Activated eosinophils are a source of both GM-CSF and IL-5 (23, 24). Both cytokines maintain eosinophil survival (25, 26) and can act on eosinophils in an autocrine fashion (27, 28). The reduction in pulmonary eosinophils in the GM-CSF−/− mice may be due in part to the loss of GM-CSF survival signals on eosinophils. The reduction in eosinophil numbers could account for the reduction in IL-5 levels in the lungs and BAL fluid of GM-CSF−/− mice (Fig. 4). Alternatively, reduced production by T cells could account for lower IL-5 levels in the GM-CSF−/− mice. The reduced IL-5 production in draining lymph nodes of GM-CSF−/− mice (Fig. 4 D) most likely reflects an effect on T cell production of IL-5. Regardless of the source, reduced IL-5 in the lungs of the GM-CSF−/− mice could affect the survival of eosinophils and could contribute to reduced eosinophil numbers in the peribronchial tissue. Alternatively, IL-5 has been reported to stimulate eosinophil chemokinesis (29). Reduced IL-5 in the lungs might be associated with reduced eosinophil chemokinesis and therefore reduced numbers of these cells in the peribronchial tissue. The blood levels of eosinophils were similar in WT and GM-CSF−/− mice. These data suggest that in the GM-CSF−/− mice, eosinophils are produced normally, but their migration or survival in the lungs is deficient.

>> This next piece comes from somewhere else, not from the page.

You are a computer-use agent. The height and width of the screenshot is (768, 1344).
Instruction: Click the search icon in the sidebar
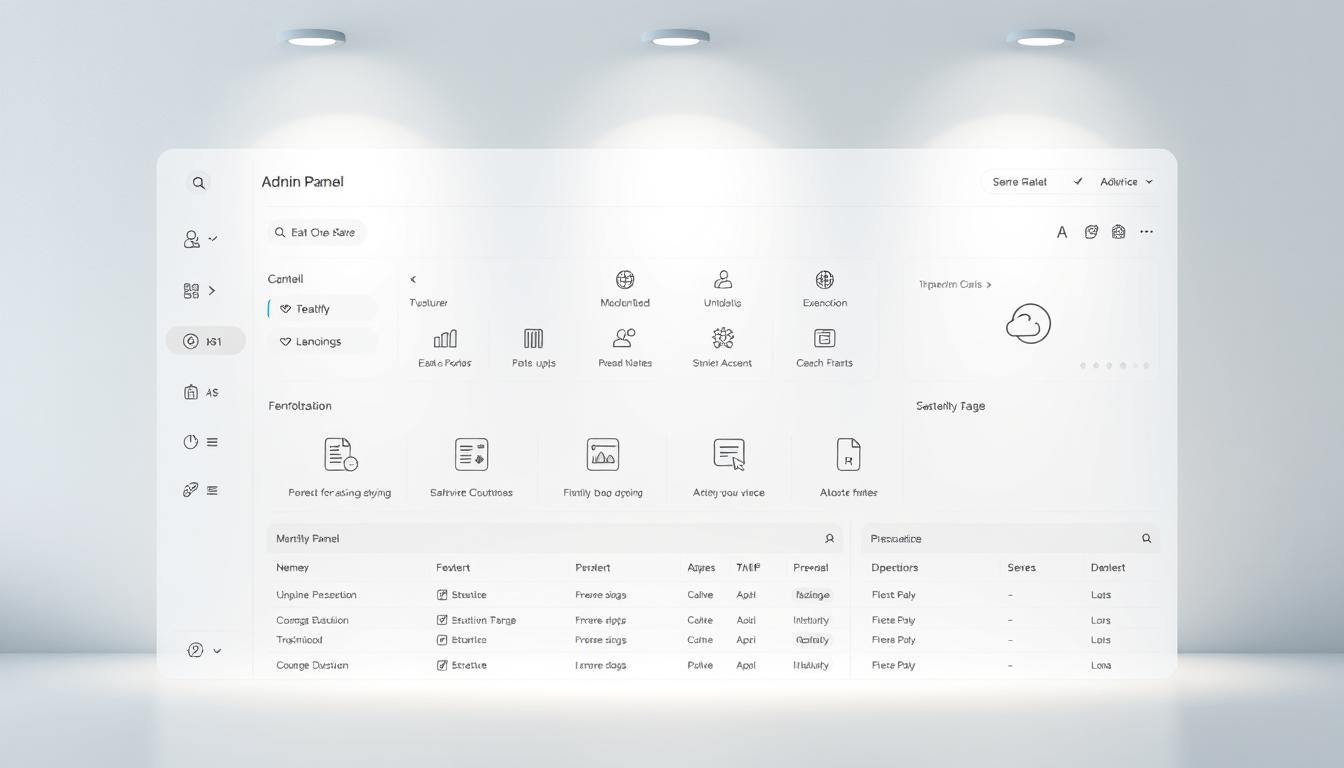click(199, 183)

IL-4 levels were not affected in GM-CSF−/− mice (Fig. 4), nor was serum IgE (Fig. 5). Because IL-4 is essential for IgE production in mice (30), the lack of effect of GM-CSF deficiency on IL-4 is consistent with the IgE data. Although IL-4 and IL-5 are commonly coproduced, dissociation of these two cytokines has been reported (31). There was no effect on AHR, an important parameter of allergic asthma, in GM-CSF−/− mice (Fig. 6). The data indicate that GM-CSF does not play an important role in mediating AHR in this model. IL-13 is the principal cytokine required for AHR (32). IL-13 levels were not affected by GM-CSF deficiency (Fig. 4). Therefore, the lack of effect of GM-CSF deficiency on IL-13 is consistent with the AHR results. Airway mucus was reduced in GM-CSF−/− mice (Fig. 1). This may be a direct consequence of loss of effects of GM-CSF on the airway epithelium, because GM-CSF receptors have been reported on airway epithelial cells in the rat (33).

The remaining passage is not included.